- [WHAT TO WORK ON]
Go through the records below and show every line with the string "computer".

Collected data
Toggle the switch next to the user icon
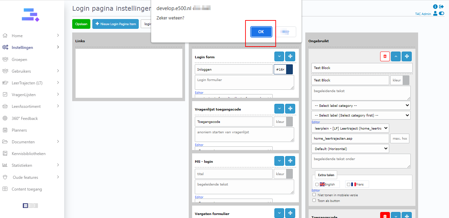Viewport: 449px width, 218px height. [441, 14]
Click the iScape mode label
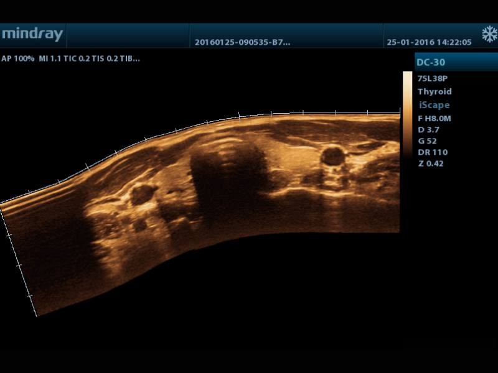 pos(434,105)
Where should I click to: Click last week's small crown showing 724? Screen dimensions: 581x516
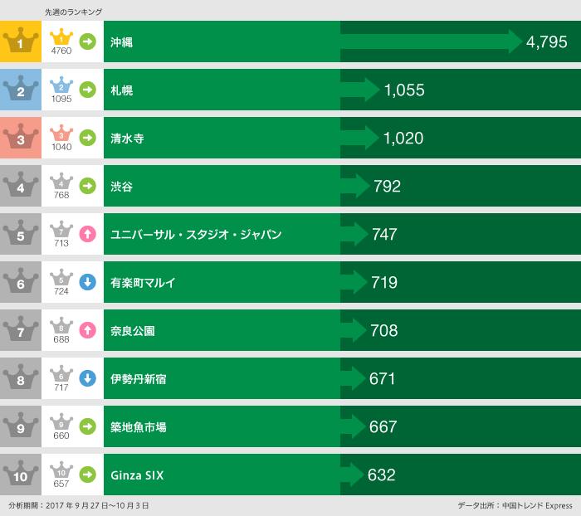click(x=61, y=279)
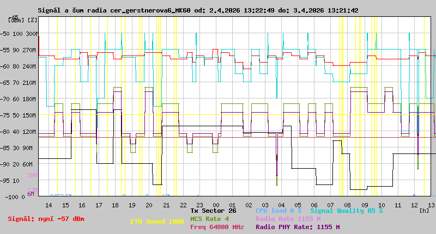Select hour 18 on the time axis
Screen dimensions: 436x234
pos(116,205)
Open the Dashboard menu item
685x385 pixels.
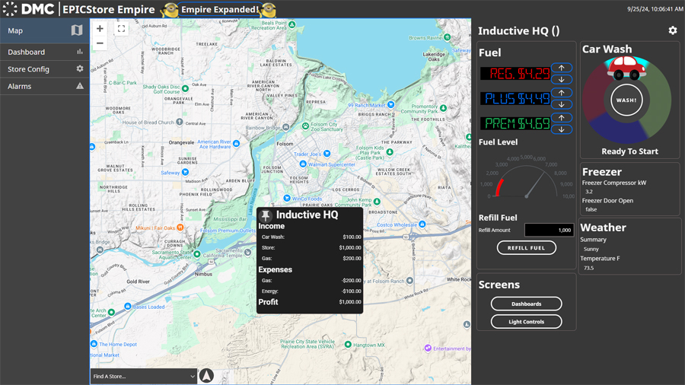coord(45,52)
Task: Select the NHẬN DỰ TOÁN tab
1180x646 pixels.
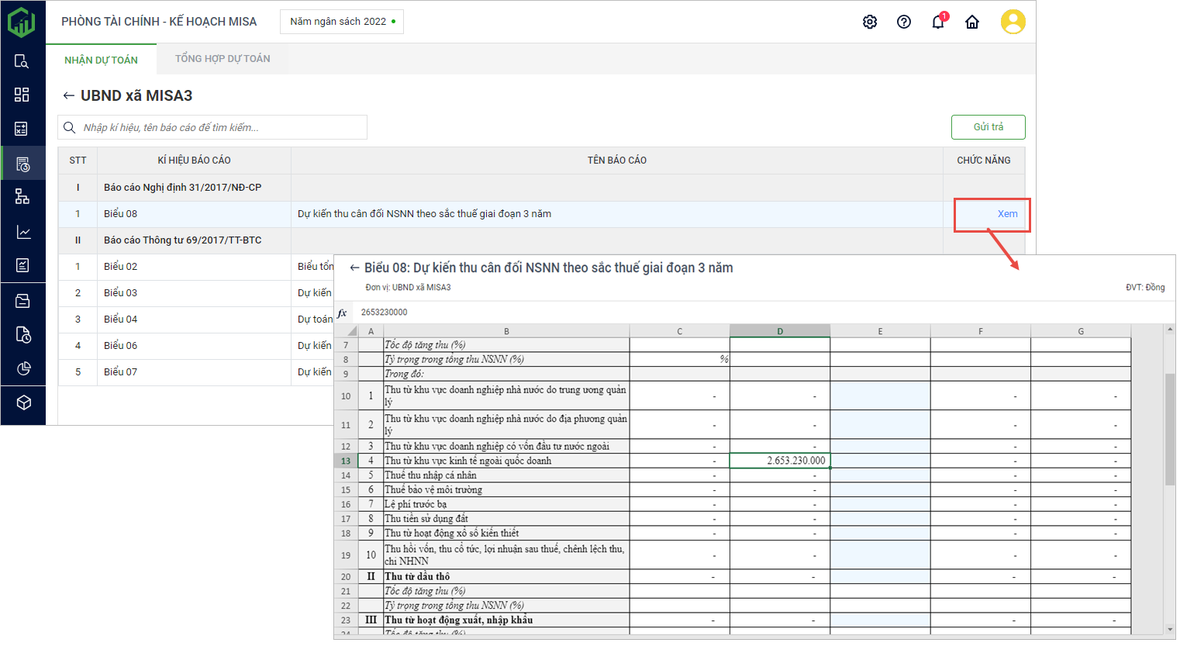Action: click(x=101, y=60)
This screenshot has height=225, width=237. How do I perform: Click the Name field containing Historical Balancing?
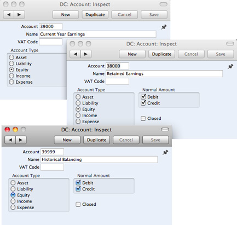(99, 159)
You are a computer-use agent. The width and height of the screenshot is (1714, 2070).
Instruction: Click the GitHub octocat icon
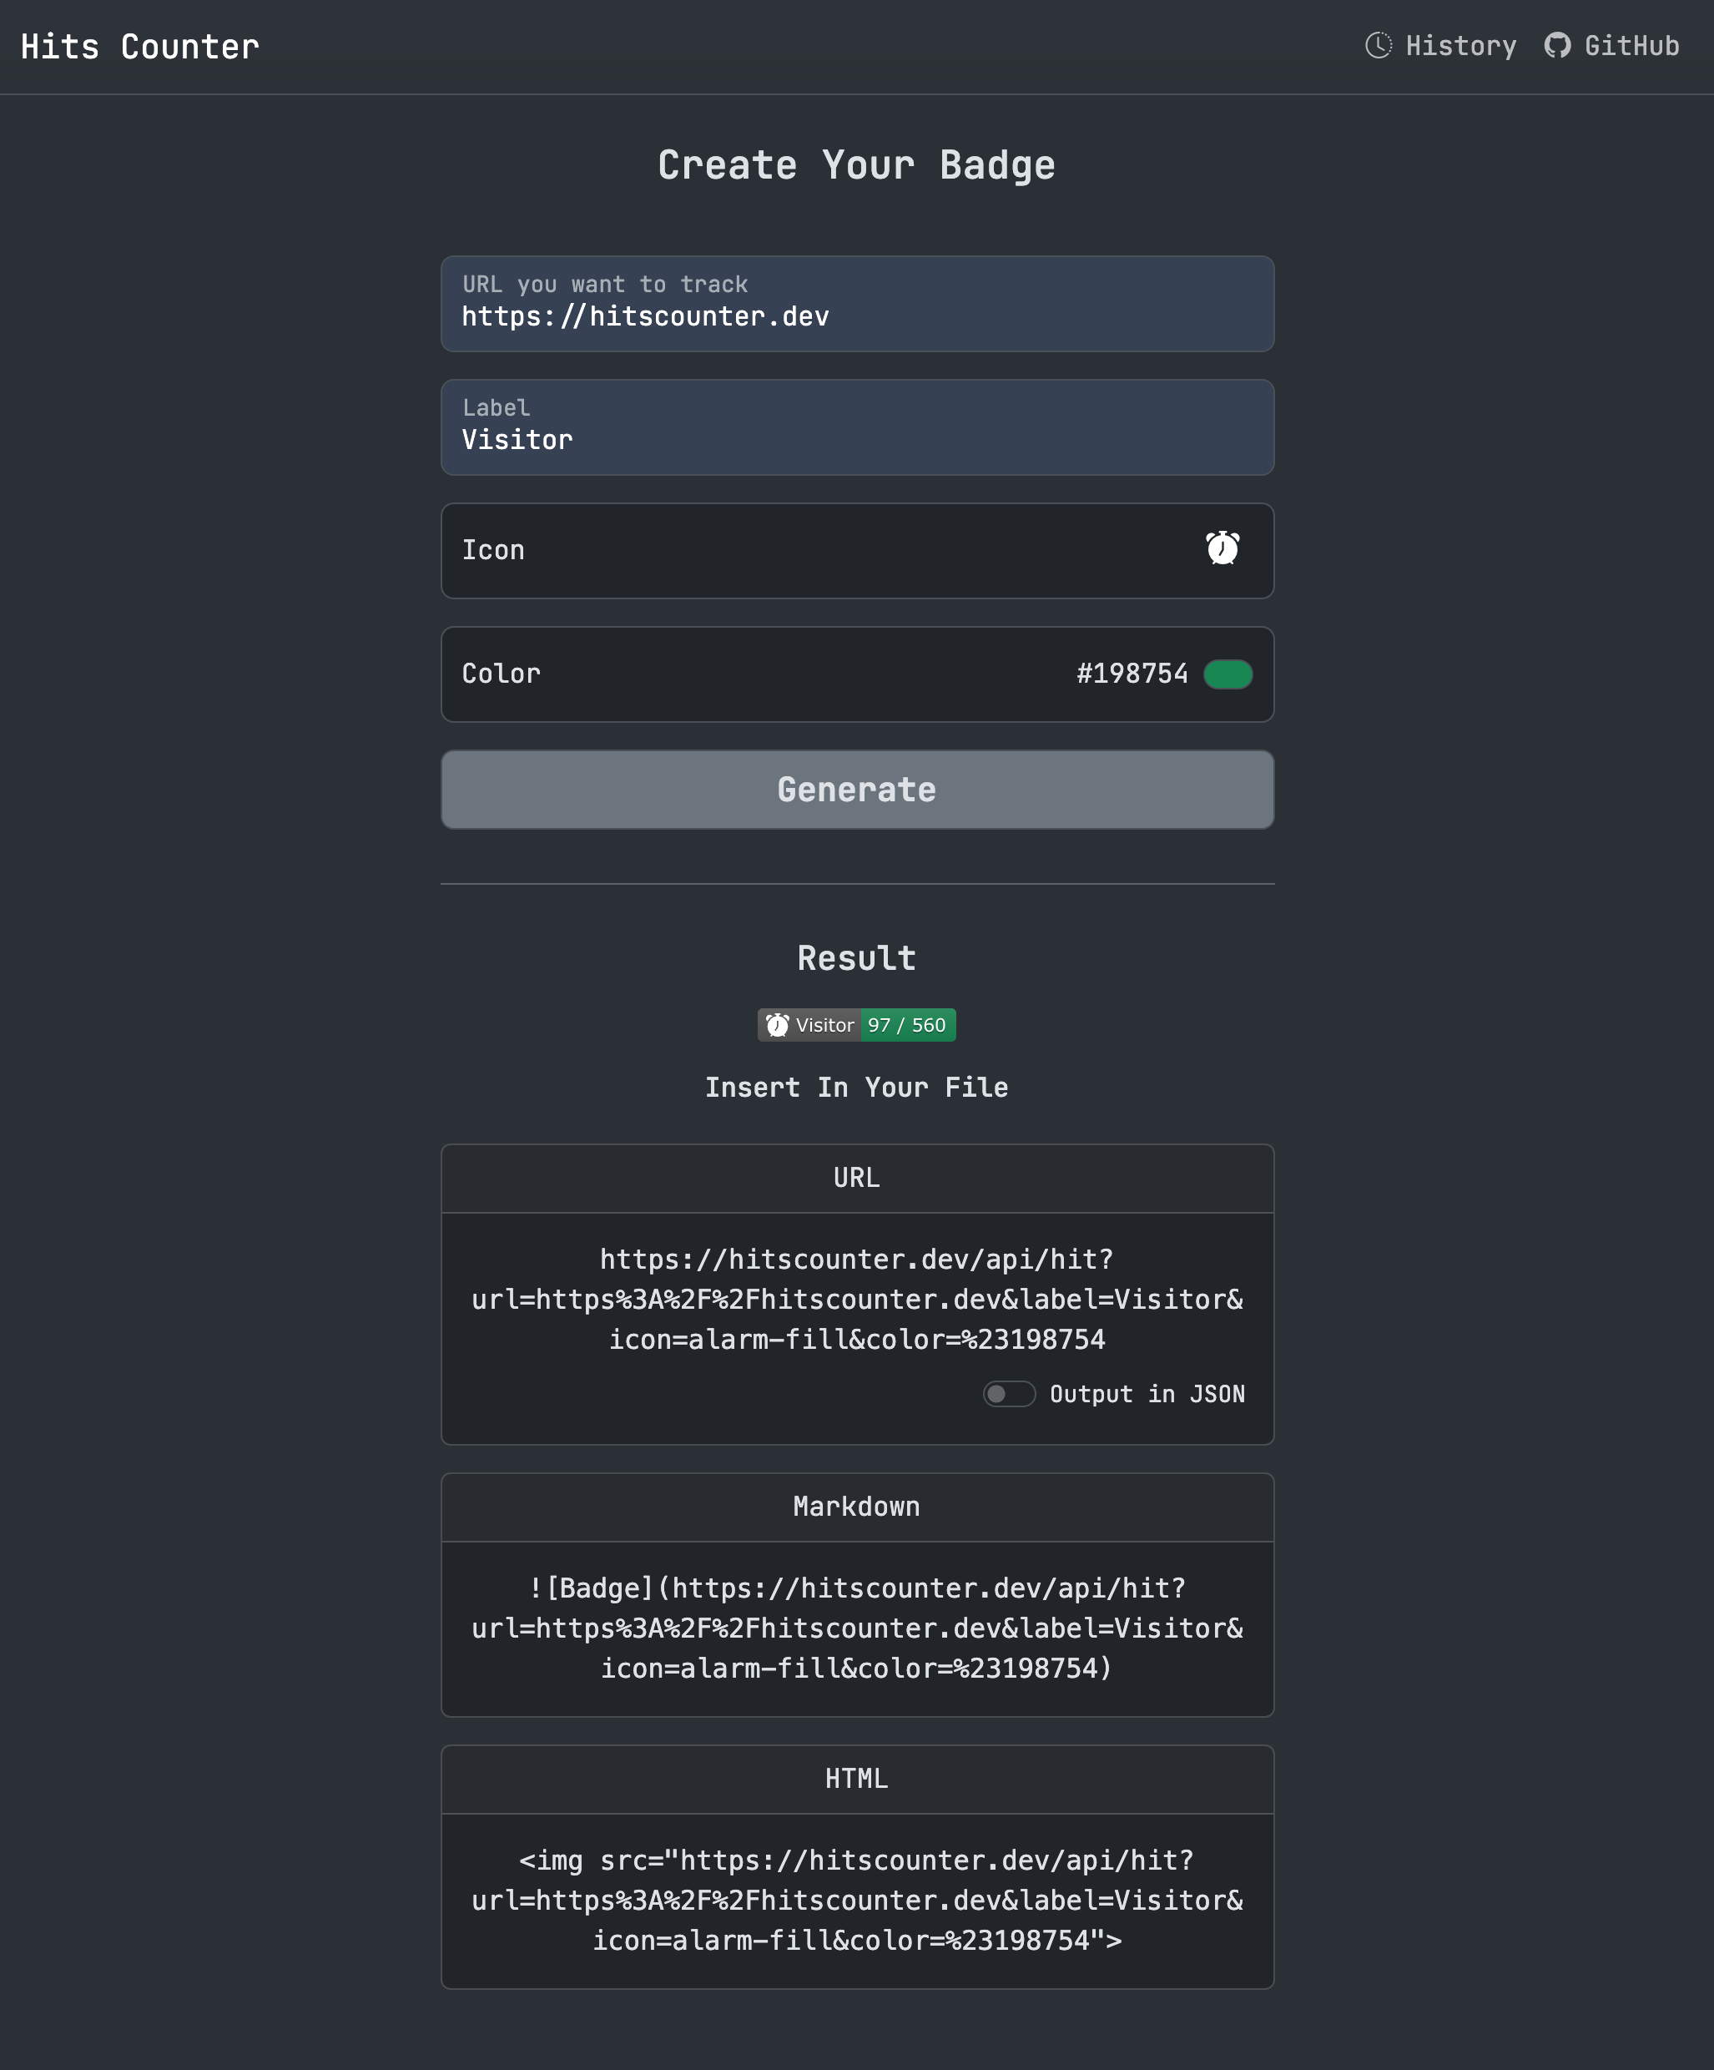pyautogui.click(x=1559, y=45)
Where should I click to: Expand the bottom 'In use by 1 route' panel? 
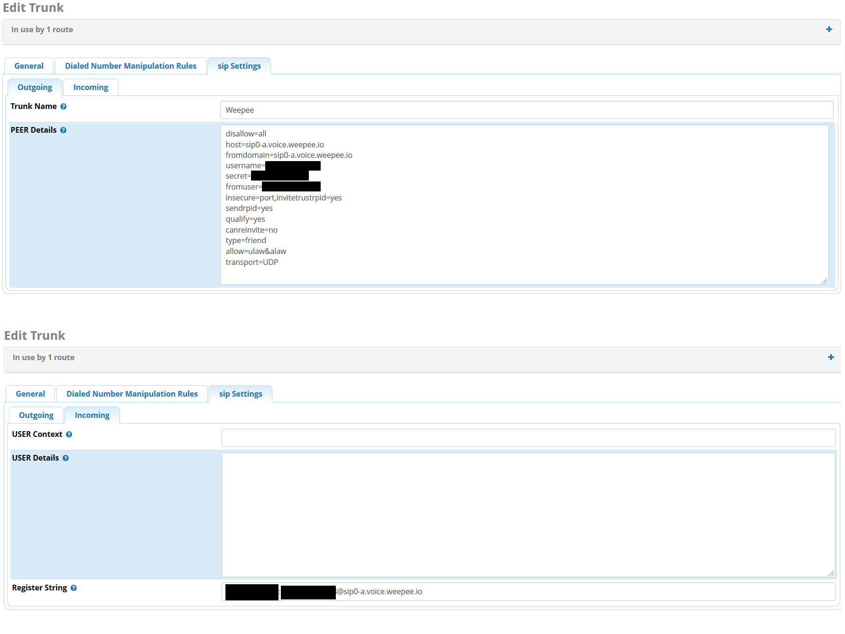[x=830, y=357]
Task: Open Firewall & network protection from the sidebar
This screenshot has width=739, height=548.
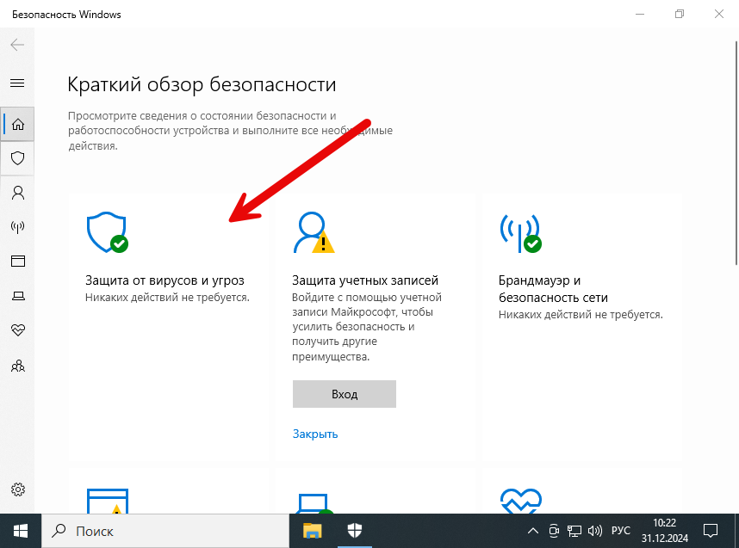Action: point(17,227)
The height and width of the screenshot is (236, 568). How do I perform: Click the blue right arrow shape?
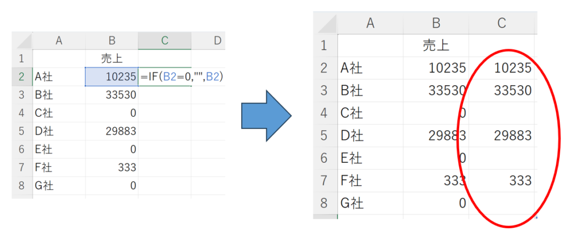click(x=266, y=116)
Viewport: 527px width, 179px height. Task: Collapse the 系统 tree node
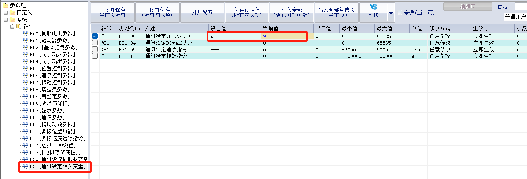click(6, 20)
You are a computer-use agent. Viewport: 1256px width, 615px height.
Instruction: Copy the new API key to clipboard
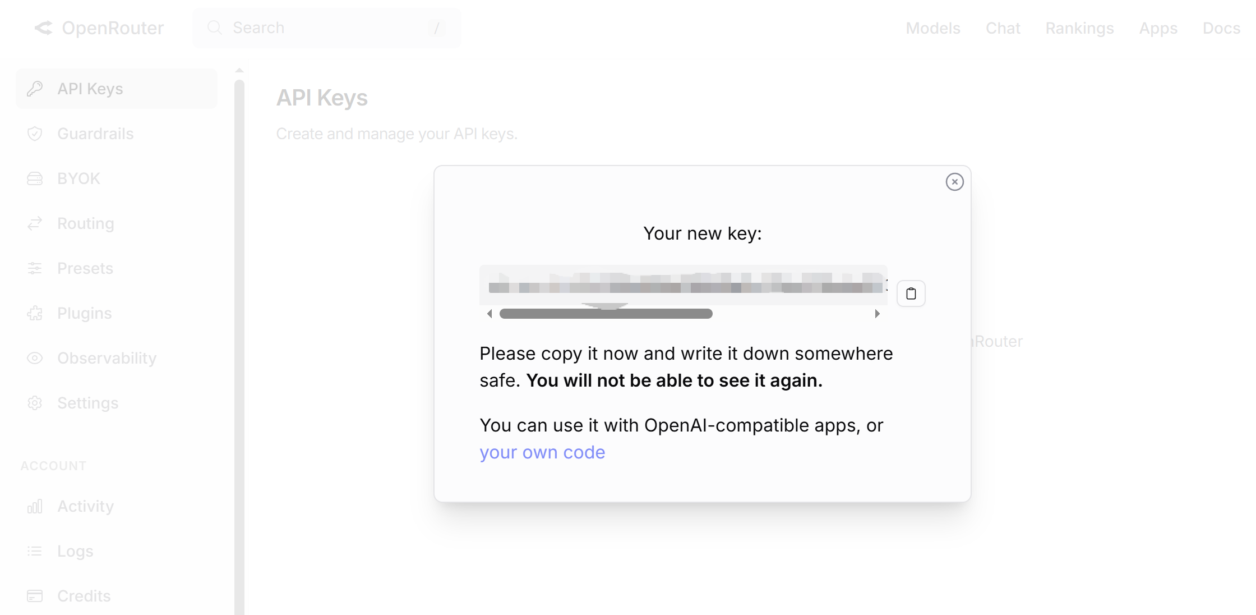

- [SOLUTION TO THIS PROBLEM]
You are a computer-use agent. The width and height of the screenshot is (1714, 2070).
You are a computer-use agent. Viewport: 1256px width, 615px height.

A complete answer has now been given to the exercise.